Le premier enregistrement du programme, pour Decca dans les années soixante-dix, a un son résolument moins clair, la présente interprétation gagnant en impétuosité ce qu'elle perd en profondeur. En remettant sur le métier la belle ouvrage, et au format SACD s'il vous plait, Zubin Mehta à la tête du Bayerische Staatsorchester propose une (re)lecture toute en subtilité de ces deux œuvres essentielles du répertoire classique du XXe siècle, qui s'impose sur la précédente version et sur bien des enregistrements concurrents (et notamment sur la lecture souvent âpre de Boulez chez Sony/BMG).
Un cas de conscience se pose au musicien et au mélomane concernant La Nuit transfigurée : l'œuvre est à l'origine un sextuor à cordes, écrit en 1899, puis révisé en 1917 et 1943 sous la forme d'une pièce orchestrale. Mehta propose ici la version définitive où le grand orchestre à cordes permet de mesurer le lyrisme wagnérien du premier Schönberg, mais non de vraiment saisir l'intensité immédiate que rend parfaitement le sextuor. On comprendra que l'idéal est de posséder les deux versions. Dans cette lecture, l'œuvre du Viennois, écrite sur la base d'un poème de Richard Dehmel, présente une cohérence linéaire qui la rapproche de la musique à programme, sans négliger la prétention du compositeur à écrire une forme de musique pure : on se délecte de ce Schönberg si écorché, si romantique, et au lyrisme magistral. Composée de quatre sections lentes – Grave, Poco Adagio, Adagio, Adagio molto tranquillo –, Verklärte Nacht est un voyage angoissant et jubilatoire dans les tréfonds de l'âme humaine, toujours au bord de la rupture. On connaît mal le propos du poème de Dehmel, et c'est un tort, car il nous permet de bien saisir les ressorts dramatiques de l'œuvre : l'histoire est vieille – et belle – comme le monde : un couple d'amoureux marche dans la nuit, « Deux êtres cheminent par le bois dépouillé et froid », et la jeune femme annonce à son amant qu'elle est enceinte d'un autre homme que lui. Son nouvel amant accepte alors tendrement de recevoir l'enfant comme étant le sien, et donc de le transfigurer, selon le mot de Dehmel. À une thématique d'une telle gravité, le compositeur répond par une partition certes grave mais aussi elle-même transfigurée, creuset infini de ses influences musicales et du son austro-allemand de la fin du XIXe siècle, plein des lyrismes aériens ou épais de Brahms, Bruckner, Mahler et Wagner.

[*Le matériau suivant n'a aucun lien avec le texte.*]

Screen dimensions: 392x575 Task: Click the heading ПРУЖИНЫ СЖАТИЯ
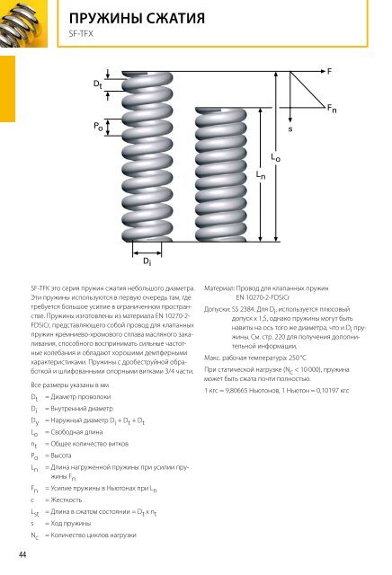[137, 18]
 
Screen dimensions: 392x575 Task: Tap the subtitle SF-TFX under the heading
[81, 34]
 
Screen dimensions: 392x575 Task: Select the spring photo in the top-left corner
[23, 23]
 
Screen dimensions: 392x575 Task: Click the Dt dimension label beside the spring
[97, 84]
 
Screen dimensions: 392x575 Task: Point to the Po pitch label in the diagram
[98, 127]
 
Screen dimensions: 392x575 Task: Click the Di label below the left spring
[147, 261]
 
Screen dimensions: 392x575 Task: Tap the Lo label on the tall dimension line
[275, 157]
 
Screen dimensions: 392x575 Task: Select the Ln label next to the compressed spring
[261, 175]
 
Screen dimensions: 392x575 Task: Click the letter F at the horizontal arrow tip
[329, 71]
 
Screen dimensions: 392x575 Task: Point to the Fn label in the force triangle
[332, 109]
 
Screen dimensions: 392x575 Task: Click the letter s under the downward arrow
[290, 129]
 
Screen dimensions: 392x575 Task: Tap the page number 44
[22, 554]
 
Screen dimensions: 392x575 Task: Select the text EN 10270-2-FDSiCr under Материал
[263, 297]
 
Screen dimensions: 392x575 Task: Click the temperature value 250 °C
[298, 358]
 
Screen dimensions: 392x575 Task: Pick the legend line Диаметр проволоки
[81, 397]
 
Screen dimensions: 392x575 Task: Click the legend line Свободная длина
[76, 432]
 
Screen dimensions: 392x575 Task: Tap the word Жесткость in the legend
[66, 500]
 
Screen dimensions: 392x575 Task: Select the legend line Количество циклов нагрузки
[94, 535]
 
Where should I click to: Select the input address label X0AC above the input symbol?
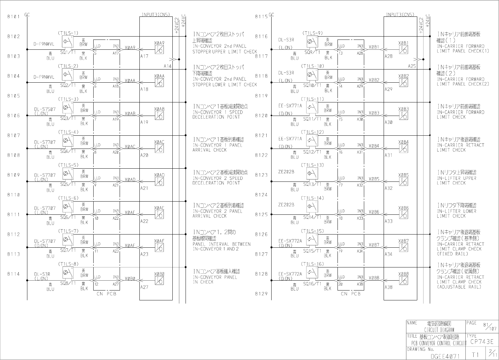159,142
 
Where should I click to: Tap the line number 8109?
14,175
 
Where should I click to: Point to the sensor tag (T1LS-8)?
68,264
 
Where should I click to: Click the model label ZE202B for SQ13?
286,172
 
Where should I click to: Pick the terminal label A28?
389,56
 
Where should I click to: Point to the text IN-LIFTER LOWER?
456,211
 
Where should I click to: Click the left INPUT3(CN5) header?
156,14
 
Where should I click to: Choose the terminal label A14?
168,66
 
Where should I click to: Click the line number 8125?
261,214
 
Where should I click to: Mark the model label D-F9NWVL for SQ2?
44,77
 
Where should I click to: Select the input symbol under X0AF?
159,248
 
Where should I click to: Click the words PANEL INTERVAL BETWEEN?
221,244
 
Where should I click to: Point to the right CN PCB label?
351,293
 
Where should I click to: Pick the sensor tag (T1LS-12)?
312,132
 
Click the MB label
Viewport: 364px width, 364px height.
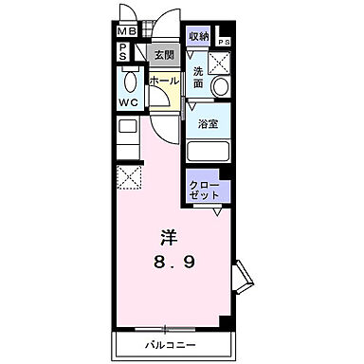(x=127, y=31)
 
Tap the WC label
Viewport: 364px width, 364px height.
(x=128, y=101)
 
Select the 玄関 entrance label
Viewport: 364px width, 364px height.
(x=163, y=55)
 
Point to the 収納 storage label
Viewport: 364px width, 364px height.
(x=198, y=36)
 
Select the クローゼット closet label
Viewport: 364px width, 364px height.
(x=205, y=187)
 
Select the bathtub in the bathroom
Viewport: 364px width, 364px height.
(x=209, y=150)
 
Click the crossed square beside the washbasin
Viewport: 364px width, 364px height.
(x=221, y=62)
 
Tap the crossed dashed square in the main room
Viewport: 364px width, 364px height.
(x=128, y=177)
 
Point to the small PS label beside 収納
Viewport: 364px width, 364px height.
(x=225, y=43)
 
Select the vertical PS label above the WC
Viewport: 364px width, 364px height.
(x=123, y=53)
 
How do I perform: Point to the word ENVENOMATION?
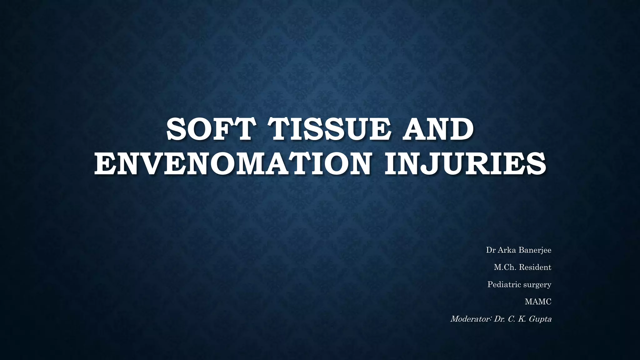pyautogui.click(x=232, y=164)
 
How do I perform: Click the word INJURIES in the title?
pyautogui.click(x=465, y=164)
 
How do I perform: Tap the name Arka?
pyautogui.click(x=507, y=250)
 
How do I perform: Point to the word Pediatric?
pyautogui.click(x=503, y=285)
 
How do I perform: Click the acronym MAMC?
pyautogui.click(x=538, y=302)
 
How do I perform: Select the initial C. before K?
pyautogui.click(x=512, y=319)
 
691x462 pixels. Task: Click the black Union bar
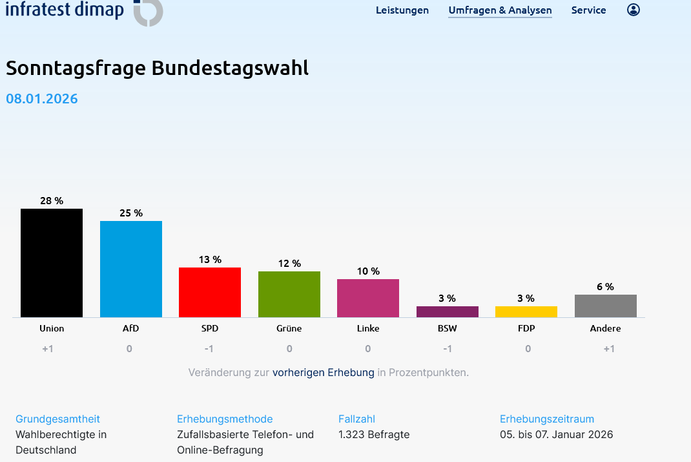(x=52, y=263)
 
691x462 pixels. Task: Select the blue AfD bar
(x=131, y=269)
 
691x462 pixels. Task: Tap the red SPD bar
(x=210, y=292)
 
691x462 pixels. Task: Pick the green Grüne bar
(x=289, y=294)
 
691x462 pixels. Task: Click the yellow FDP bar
(x=526, y=311)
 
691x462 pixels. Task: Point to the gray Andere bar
(x=606, y=306)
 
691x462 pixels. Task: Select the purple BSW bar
(x=448, y=311)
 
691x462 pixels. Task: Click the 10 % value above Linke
(x=368, y=271)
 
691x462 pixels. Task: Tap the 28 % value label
(x=52, y=201)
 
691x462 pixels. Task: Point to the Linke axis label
(x=368, y=328)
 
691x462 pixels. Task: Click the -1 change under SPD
(x=209, y=349)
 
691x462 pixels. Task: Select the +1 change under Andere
(x=608, y=349)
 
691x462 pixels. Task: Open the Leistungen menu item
(x=402, y=10)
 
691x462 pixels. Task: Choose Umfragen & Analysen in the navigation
(x=500, y=10)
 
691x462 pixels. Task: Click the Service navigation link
(x=588, y=10)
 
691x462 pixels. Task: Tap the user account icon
(x=634, y=10)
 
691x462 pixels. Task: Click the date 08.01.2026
(x=42, y=99)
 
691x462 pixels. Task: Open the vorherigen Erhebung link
(x=323, y=373)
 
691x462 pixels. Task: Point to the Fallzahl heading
(x=356, y=419)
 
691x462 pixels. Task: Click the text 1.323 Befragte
(x=374, y=434)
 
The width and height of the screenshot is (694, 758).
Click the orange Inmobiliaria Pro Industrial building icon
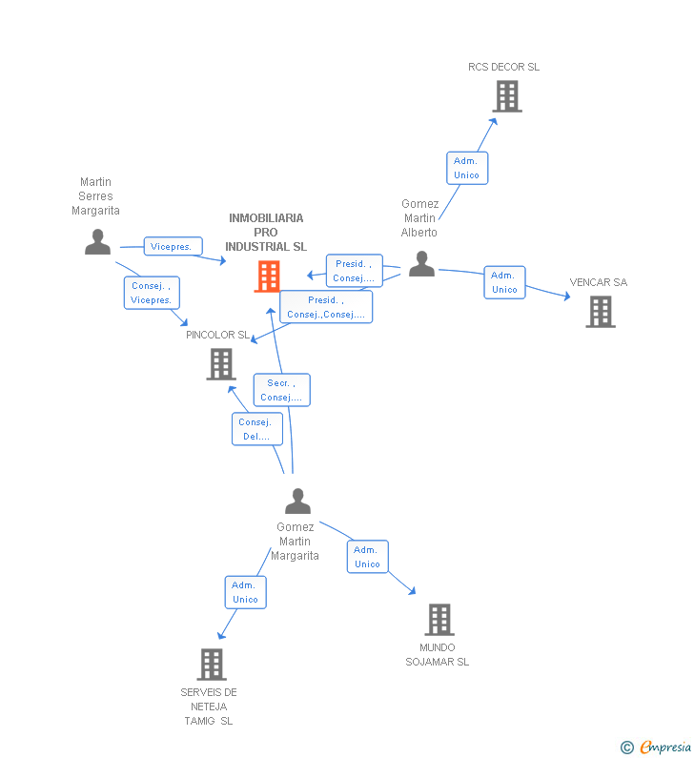click(268, 276)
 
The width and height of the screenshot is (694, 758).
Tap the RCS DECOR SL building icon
click(506, 96)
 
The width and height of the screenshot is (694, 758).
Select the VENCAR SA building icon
click(600, 312)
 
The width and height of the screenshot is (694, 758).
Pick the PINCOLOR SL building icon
click(220, 363)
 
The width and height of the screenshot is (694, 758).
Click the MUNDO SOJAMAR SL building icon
click(439, 620)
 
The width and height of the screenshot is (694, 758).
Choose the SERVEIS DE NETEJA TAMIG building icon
click(211, 664)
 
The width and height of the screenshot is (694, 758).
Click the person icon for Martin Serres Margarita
click(97, 242)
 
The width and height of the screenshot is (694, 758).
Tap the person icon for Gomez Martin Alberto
click(421, 264)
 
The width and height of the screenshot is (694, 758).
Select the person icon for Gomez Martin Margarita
click(297, 502)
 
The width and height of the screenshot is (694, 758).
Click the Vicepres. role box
click(173, 246)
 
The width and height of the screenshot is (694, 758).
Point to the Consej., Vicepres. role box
click(152, 293)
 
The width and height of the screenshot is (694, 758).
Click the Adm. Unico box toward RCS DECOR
click(467, 168)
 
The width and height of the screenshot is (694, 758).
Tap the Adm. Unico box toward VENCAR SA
click(504, 282)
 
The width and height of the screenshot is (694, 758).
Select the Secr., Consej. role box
click(281, 390)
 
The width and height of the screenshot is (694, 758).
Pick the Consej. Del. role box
click(256, 429)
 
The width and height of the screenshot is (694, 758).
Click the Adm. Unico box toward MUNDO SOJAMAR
click(367, 557)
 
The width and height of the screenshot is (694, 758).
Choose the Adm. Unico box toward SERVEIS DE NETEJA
click(245, 592)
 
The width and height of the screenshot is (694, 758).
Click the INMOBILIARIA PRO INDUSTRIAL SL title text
click(266, 232)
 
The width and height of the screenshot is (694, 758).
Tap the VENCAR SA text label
click(599, 282)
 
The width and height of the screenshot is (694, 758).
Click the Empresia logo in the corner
click(657, 747)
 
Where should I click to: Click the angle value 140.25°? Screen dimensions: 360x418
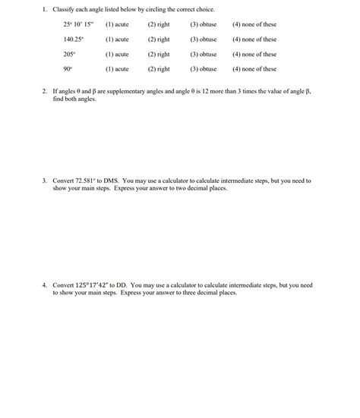pyautogui.click(x=74, y=39)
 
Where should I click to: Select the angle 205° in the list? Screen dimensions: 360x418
pyautogui.click(x=69, y=55)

La Symphonie de chambre Op.9 n°1, écrite en 1906, marque une évolution évidente dans le style de l'artiste, qui s'achemine irrémédiablement vers le langage si complexe qu'il illustrera dans ses œuvres ultérieures, la musique sérielle. Cette œuvre n'est pas encore dans le champ du sérialisme, elle est tonale, mais le mi majeur annoncé est parfaitement théorique : l'œuvre présente un caractère d'instabilité très subtil et nerveux. Zubin Mehta enregistre ici la version originale pour un orchestre réduit de quinze instruments, dont un quatuor à cordes. Dans le remarquable texte de présentation du livret, Volker Ufertinger souligne avec beaucoup de malice : « Dans les mêmes semaines au cours desquelles Gustav Mahler composa sa gigantesque 8ème Symphonie, la Symphonie des Mille, Schönberg prit la liberté d'enfanter un hybride ». En effet, cette Kammersinfonie, d'une vingtaine de minutes, est certainement l'œuvre la plus ambiguë de son auteur qu'elle montre sur le tranchant de sa brisure. Au delà, assurément, c'est l'univers atonal.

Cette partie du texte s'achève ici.